Enfin, des répondants ayant vécu plus d’une mission ont mentionné que l’équipe et principalement le commandant, pouvaient avoir une grande incidence sur l’ouverture ou non, aux discussions éthiques. Puisque les dimensions contextuelles peuvent également influencer la réflexion éthique, ainsi que la possibilité (ou l’impossibilité) de discuter et d’exprimer son questionnement éthique, elles nous paraissent fondamentales. Ces dimensions relèvent toutefois de la culture organisationnelle (Treviño et Youngblood, 1990). D’ailleurs, des recherches récentes ont démontré qu’un leadership éthique (défini comme l’influence qu’un supérieur exerce pour encourager des comportements éthiques) favorise l’expression et la dénonciation des problèmes éthiques au sein des entreprises (Brown et al., 2005; Walumbwa et Schaubroeck, 2009; Schaubroeck et al., 2012).

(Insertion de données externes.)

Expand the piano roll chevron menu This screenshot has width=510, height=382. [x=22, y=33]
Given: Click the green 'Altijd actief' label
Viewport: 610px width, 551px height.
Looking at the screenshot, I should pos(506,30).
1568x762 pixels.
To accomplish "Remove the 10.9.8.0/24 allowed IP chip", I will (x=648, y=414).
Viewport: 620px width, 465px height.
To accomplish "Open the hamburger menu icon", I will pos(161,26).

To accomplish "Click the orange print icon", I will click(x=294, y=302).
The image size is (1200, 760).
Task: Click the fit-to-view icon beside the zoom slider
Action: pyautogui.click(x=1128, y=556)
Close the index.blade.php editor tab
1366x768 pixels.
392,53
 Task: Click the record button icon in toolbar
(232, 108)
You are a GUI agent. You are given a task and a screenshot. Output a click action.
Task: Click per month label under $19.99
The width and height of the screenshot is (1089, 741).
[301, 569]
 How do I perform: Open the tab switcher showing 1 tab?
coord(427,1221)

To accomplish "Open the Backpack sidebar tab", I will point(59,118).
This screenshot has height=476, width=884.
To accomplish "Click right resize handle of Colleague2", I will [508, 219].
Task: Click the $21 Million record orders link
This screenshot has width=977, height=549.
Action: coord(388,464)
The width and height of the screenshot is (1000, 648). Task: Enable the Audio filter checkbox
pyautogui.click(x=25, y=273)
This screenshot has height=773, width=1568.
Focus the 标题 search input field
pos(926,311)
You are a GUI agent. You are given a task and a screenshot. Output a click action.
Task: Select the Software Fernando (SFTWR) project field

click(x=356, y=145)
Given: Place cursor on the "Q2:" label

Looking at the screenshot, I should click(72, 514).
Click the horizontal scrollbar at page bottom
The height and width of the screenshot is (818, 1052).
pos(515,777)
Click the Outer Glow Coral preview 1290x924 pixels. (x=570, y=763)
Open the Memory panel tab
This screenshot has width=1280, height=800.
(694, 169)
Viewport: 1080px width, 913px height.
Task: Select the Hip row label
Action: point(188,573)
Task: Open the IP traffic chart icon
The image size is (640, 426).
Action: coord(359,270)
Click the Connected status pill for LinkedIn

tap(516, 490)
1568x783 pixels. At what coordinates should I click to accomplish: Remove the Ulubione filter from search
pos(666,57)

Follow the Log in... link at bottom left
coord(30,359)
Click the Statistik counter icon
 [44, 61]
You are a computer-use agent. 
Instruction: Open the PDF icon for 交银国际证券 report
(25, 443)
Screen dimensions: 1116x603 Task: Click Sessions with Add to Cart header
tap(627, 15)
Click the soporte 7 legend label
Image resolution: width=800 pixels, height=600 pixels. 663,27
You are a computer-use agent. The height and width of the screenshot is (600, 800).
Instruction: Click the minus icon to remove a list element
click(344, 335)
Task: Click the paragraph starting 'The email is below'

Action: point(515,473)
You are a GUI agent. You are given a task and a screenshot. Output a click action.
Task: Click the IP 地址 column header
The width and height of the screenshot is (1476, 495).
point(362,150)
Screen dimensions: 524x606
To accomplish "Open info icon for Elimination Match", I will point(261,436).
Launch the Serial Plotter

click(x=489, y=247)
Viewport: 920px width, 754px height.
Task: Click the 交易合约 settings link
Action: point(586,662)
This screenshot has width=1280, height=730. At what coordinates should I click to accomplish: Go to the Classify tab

Bref, quelles que soient les raisons, cette difficulté d’identification et d’articulation des problèmes éthiques nous apparait significative. Son analyse tend à faire ressortir les variables individuelles, situationnelles et organisationnelles entourant le processus de décision éthique et nous conduit vers une perspective interactionniste (Treviño, 1986). En effet, les répondants disent compter sur leur propre jugement, sur les outils disponibles et sur leur supérieur à des niveaux différents selon la situation, pour réfléchir et prendre une décision éthique.

Nous partageons l’avis de la British Medical Association (BMA), qui déclare que « a sound grasp of ethical principles can bring clarity to doctor’s decision making when under pressure » (BMA, 2012 p.3). C’est la raison pour laquelle la BMA a développé en 2013, un outil de référence spécifique pour les professionnels de la santé des Forces armées, soit le Ethical decision-making for doctors in the armed forces : a toolkit. De plus, les services médicaux de la défense britannique ont reconnu que la formation pré-déploiement des professionnels militaires de la santé « should include an appreciation of ethical challenges that can otherwise startle the unwary medic » (Sokol, 2010). Au-delà de cette formation dirigée vers les médecins eux-mêmes, l’institution militaire aurait avantage à soutenir l’établissement d’un leadership éthique ainsi que d’une culture éthique, qui irait au-delà de ce que prévoit le programme d’éthique de la défense (PED). La culture éthique se définit comme

« a subset of organizational culture, representing a multidimensional interplay among various ‘formal’ and ‘informal’ systems of behavioral control that are capable of promoting either ethical or unethical behavior » (Treviño et al., 1998 p.451-452). Une étude récente auprès de l’armée américaine semble d’ailleurs confirmer le lien entre le leadership éthique et la culture éthique, démontrant que le leadership a une influence sur plusieurs paliers hiérarchiques, comme le facteur de mitigation de comportements non éthiques envers les détenus (Schaubroeck et al., 2012). Les auteurs en concluent qu’il est important pour une organisation, de partager une même vision de la conduite éthique à tous les niveaux hiérarchiques, principalement dans les unités.